Joined: May 25, 2003 Posts: 4752 Location: Santa Barbara, CA
Posted: Wed Jul 02, 2003 2:02 pm Post subject:
Yes, if anyone at WWDC would like to play with XCode, *please* do. While we can't publicly exchange info on features and all that, I can say that it contains some things that could revolutionize develop of large collaborative projects.
Posted: Fri Jul 04, 2003 12:47 am Post subject: Re: Getting Started
Terry Teague wrote:
As one of the people who looked at this, I didn't really come up with a satisfactory solution. I was working with a 3rd party developer to automate the generation of the OOo project(s), and he got quite a bit of it working, but we never did complete that work.
I just got an update from the developer I was working with - he has the C++ projects almost building successfully now. If we can get rid of the static member data template hack with GCC 3.3, that should fix any remaining problems. He is looking for GCC 3.3 patches to OOO_STABLE1_PORTS, but I suspect you guys are probably applying patches against either OOo 1.1 or NeoOffice at this time.
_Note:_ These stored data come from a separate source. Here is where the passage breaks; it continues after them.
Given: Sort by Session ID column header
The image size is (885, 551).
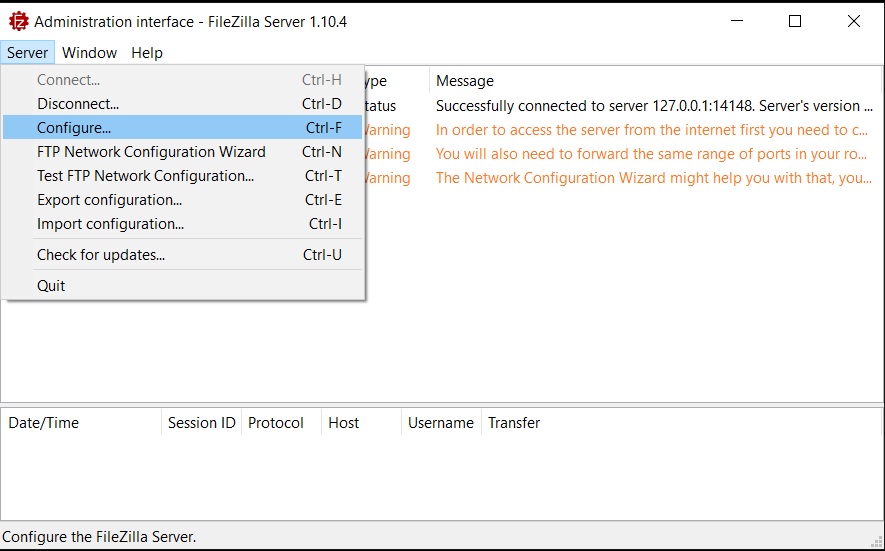Looking at the screenshot, I should [x=201, y=423].
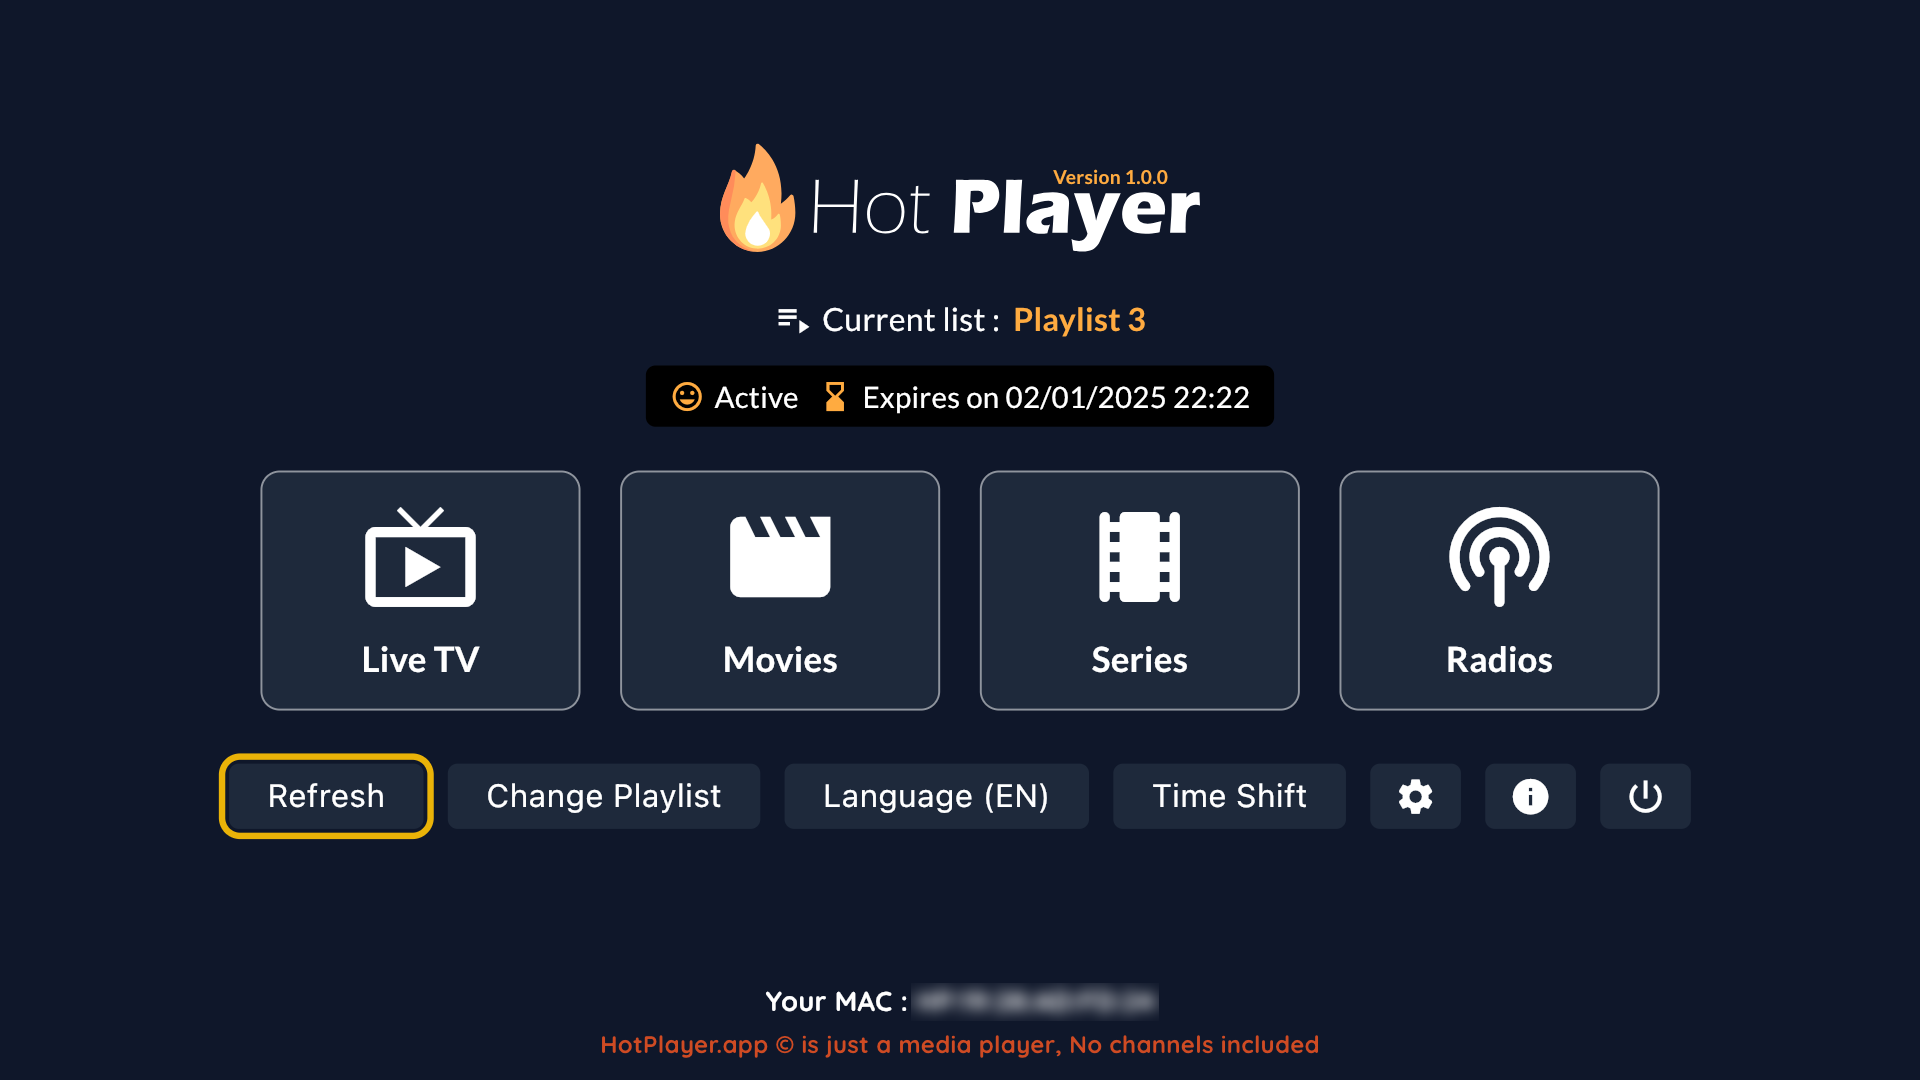Toggle current playlist selection
This screenshot has height=1080, width=1920.
point(603,796)
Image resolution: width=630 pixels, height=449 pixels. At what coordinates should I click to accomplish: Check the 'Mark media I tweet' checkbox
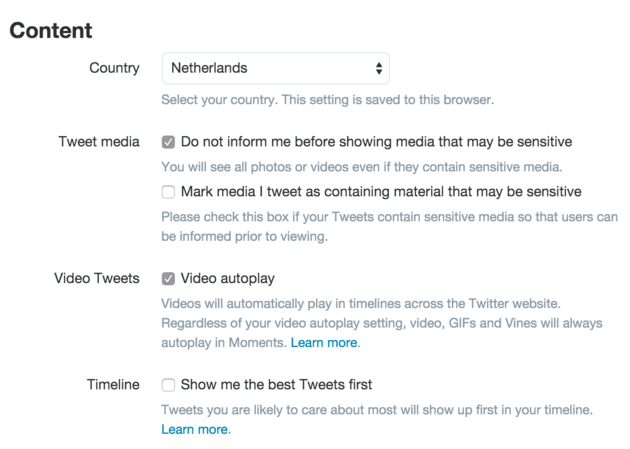(168, 192)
I have told him he will probably have to wait until we have the entire OOo building successfully with GCC 3.3. I will direct him to the umbrella GCC 3.3 patches IZ issue.
Joined: May 25, 2003 Posts: 4752 Location: Santa Barbara, CA
Posted: Fri Jul 04, 2003 7:48 am Post subject:
I don't think we're applying our gcc3.1 patches against anything right now and, durn, I don't think they're in CVS either. I know we were swapping them around via e-mail...Dan may have a copy of them, and I may have some too. Worse comes to worse, I can always regenerate them off of my gcc 3.1 compiling checkout on my other machine
The kicker, IIRC, was stlport. After that compiled the rest was a lot easier.